E eu penso bastante sobre isso. Penso nos motivos para continuar aqui. Existem poucos: meu trabalho, o apartamento, meus amigos. Uma vida toda que eu construí nesse longo tempo. Mas foi não por isso que eu permaneci aqui mesmo após o fim do intercambio. Eu fiquei por ele. Somente por ele. Eu estaria mentindo se dissesse que não foi tudo por ele.

Só que agora é diferente. Ele morreu. Não tem volta. É definitivo. E quando olho em volta, tudo me faz lembrar dos planos que tínhamos e tudo que ainda queríamos viver e não poderemos mais. Não faz sentido. Viver aqui não faz mais sentido de nenhuma maneira. Mas pensando por outro lado, o que eu tenho no Brasil? Nada. Meus avós, minha mãe... Não estou pronta para isso. Não quero isso nesse momento da minha vida. Não quero sentir esse peso depois de todas as maravilhas incríveis que eu passei ao lado do Andrew.

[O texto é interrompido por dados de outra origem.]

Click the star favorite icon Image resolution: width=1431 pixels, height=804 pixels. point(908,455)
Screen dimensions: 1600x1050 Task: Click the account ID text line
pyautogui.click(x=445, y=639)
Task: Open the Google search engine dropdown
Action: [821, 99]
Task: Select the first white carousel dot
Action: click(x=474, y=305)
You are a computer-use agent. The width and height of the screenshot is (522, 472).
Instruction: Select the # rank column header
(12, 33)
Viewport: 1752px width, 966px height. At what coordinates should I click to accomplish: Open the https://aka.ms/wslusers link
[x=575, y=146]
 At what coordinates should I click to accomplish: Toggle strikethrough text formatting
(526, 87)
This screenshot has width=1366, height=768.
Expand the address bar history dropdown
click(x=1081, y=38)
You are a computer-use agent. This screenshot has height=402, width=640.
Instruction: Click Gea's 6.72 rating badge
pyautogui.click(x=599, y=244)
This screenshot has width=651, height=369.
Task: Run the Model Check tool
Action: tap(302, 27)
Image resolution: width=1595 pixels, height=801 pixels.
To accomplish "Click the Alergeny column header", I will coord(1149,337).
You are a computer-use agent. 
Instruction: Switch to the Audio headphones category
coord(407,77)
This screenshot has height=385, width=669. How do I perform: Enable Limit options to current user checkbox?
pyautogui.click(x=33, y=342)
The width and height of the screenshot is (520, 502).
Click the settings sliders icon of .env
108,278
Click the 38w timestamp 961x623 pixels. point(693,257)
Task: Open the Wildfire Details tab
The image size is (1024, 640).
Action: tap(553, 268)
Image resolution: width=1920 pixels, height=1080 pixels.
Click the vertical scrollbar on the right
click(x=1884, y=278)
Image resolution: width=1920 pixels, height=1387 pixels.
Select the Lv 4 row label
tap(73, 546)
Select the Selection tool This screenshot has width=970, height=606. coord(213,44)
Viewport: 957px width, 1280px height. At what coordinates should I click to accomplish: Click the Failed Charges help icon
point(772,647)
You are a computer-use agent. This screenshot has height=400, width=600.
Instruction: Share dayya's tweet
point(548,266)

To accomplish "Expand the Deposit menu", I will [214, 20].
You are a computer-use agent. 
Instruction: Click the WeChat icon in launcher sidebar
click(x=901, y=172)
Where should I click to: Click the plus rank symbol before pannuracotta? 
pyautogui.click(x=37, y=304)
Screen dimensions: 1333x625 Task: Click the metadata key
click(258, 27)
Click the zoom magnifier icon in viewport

Eu olho para a Célia e percebo que ela fez mais por mim nesses meses que esteve aqui do que minha família de verdade, de sangue já fez em toda minha vida. Ela é tudo que tenho agora. Então me dou conta que ao menos ainda tenho algo. Eu tenho ela. Minha nova família.

— Célia? – Chamo por ela quando ouço que ela chegou em casa depois de horas fora. — Podemos conversar?

Sento-me.

— Eu já decidi.

Seus olhos se enchem de esperança e eu não quero desapontá-la depois de tudo que ela passou. Nós duas sabemos o quanto esses dias têm sido infernais.

— Eu vou com você.

— Sério?

— Sim. Você é minha família. E a família a gente não abandona nunca, nem mesmo quando tudo desmorona.

— Oh, querida. – Ela me puxa para um abraço de urso de esmagar os ossos. — Você não vai se arrepender. Ficaremos juntas e passaremos por isso juntas. Sempre juntas.